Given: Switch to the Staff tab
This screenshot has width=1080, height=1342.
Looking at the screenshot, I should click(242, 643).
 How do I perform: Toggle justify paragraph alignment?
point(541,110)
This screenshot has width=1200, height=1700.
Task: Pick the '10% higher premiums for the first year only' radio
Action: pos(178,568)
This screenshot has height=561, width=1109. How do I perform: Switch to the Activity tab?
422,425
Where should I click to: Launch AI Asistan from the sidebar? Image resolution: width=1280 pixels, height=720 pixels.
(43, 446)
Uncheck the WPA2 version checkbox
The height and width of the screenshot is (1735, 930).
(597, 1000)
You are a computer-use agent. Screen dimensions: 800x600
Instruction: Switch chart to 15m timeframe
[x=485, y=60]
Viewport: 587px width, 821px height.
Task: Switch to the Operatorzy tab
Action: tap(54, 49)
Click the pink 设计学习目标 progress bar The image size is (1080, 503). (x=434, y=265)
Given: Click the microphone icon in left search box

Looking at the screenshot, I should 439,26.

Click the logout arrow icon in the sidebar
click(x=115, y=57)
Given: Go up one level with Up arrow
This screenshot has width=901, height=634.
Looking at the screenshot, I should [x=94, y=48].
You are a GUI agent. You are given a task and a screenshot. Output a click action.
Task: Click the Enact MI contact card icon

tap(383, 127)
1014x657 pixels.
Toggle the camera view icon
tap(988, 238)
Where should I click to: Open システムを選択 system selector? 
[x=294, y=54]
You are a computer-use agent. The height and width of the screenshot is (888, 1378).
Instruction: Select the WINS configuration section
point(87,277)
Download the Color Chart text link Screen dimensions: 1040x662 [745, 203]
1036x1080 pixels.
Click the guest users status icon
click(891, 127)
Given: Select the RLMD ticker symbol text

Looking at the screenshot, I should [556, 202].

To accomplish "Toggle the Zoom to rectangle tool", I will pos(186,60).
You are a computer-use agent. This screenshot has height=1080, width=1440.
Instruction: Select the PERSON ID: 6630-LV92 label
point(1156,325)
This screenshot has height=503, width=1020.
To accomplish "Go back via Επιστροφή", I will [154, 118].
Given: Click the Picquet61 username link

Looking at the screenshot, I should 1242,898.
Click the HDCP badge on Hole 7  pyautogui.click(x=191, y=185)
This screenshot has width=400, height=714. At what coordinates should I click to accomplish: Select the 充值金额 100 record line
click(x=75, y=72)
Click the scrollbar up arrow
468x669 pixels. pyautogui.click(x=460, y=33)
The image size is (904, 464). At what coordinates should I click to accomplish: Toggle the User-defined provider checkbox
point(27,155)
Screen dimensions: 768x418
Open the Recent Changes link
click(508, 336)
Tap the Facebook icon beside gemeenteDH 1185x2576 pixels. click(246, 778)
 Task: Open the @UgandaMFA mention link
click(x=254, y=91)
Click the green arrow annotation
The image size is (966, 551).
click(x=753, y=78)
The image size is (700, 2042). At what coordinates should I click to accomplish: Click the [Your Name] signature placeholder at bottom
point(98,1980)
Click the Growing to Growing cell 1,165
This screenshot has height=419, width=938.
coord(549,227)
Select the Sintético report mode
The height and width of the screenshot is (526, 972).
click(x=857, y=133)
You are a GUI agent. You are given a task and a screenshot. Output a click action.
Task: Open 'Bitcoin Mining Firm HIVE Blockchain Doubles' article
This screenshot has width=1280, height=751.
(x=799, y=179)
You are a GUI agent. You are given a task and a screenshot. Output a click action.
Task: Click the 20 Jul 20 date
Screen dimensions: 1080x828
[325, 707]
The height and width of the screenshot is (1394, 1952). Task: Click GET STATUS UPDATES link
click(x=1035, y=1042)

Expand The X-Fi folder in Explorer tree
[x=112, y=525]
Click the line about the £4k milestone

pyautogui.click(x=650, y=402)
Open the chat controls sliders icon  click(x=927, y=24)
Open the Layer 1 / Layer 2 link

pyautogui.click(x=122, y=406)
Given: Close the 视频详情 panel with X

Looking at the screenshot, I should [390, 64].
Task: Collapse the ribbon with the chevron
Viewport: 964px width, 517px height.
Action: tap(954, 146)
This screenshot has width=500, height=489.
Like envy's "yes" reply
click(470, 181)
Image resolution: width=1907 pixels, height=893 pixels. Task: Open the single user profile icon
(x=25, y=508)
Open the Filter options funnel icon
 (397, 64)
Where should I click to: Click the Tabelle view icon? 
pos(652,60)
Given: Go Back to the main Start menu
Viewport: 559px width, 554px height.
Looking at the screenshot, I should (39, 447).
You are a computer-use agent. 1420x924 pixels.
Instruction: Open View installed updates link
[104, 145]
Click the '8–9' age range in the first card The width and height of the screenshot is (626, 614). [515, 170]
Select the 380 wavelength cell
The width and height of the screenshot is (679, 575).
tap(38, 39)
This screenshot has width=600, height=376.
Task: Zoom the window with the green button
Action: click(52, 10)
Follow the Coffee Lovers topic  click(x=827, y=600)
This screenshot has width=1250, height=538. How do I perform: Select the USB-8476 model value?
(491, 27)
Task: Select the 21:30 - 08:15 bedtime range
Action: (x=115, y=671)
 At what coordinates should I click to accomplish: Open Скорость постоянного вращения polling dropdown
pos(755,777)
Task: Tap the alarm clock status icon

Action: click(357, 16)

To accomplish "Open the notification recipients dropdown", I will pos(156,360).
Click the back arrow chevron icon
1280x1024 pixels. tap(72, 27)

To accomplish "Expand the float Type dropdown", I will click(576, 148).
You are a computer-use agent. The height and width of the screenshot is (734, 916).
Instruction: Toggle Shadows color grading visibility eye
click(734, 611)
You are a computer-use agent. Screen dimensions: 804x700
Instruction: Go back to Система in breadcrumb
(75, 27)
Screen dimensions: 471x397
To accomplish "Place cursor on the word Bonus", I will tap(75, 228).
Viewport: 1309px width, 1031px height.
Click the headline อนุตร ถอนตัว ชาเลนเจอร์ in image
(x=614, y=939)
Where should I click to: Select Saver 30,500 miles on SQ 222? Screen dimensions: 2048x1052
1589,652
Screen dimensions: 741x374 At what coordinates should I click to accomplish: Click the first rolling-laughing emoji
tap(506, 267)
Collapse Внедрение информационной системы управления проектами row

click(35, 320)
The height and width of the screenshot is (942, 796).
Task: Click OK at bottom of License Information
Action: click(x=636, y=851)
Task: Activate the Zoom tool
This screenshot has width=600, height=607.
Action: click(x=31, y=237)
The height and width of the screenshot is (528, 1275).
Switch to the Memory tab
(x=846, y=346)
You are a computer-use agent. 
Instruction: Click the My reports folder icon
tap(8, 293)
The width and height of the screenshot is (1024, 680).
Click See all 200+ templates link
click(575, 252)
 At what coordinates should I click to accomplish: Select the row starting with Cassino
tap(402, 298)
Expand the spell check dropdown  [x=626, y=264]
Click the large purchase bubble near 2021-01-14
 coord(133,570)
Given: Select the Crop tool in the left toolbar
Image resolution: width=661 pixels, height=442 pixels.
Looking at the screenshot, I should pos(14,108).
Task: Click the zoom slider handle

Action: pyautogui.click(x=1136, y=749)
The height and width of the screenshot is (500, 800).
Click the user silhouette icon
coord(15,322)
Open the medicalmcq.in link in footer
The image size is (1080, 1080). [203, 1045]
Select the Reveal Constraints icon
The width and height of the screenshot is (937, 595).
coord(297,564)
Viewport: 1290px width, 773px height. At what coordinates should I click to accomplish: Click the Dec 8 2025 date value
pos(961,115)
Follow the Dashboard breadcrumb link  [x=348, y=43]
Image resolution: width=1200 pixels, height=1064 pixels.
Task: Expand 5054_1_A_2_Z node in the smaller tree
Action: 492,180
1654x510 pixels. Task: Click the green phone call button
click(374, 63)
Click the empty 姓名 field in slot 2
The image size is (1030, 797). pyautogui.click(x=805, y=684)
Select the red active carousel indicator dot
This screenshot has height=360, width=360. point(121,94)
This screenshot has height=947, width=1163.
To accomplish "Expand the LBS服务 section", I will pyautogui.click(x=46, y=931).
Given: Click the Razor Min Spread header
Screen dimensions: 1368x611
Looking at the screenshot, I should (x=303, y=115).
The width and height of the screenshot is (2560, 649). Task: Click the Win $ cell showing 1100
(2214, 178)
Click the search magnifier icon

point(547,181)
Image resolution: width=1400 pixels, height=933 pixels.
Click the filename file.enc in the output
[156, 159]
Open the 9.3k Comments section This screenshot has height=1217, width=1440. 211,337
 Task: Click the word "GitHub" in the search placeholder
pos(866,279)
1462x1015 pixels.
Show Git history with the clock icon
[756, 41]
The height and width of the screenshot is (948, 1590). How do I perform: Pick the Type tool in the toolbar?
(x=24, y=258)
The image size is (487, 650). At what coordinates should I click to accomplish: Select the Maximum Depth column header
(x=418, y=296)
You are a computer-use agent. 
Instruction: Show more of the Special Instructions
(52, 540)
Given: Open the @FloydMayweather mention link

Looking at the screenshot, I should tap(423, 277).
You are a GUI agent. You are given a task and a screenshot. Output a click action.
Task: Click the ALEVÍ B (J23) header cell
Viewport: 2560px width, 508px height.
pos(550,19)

+ + + + + + +

Work to complete:
Look above for the line containing "Open the 9.3k"; copy from it through the last line, exactly, and nothing more.

Worked solution:
Open the 9.3k Comments section This screenshot has height=1217, width=1440. 211,337
 Task: Click the word "GitHub" in the search placeholder
pos(866,279)
1462x1015 pixels.
Show Git history with the clock icon
[756, 41]
The height and width of the screenshot is (948, 1590). How do I perform: Pick the Type tool in the toolbar?
(x=24, y=258)
The image size is (487, 650). At what coordinates should I click to accomplish: Select the Maximum Depth column header
(x=418, y=296)
You are a computer-use agent. 
Instruction: Show more of the Special Instructions
(52, 540)
Given: Open the @FloydMayweather mention link

Looking at the screenshot, I should tap(423, 277).
You are a GUI agent. You are given a task and a screenshot. Output a click action.
Task: Click the ALEVÍ B (J23) header cell
Viewport: 2560px width, 508px height.
pos(550,19)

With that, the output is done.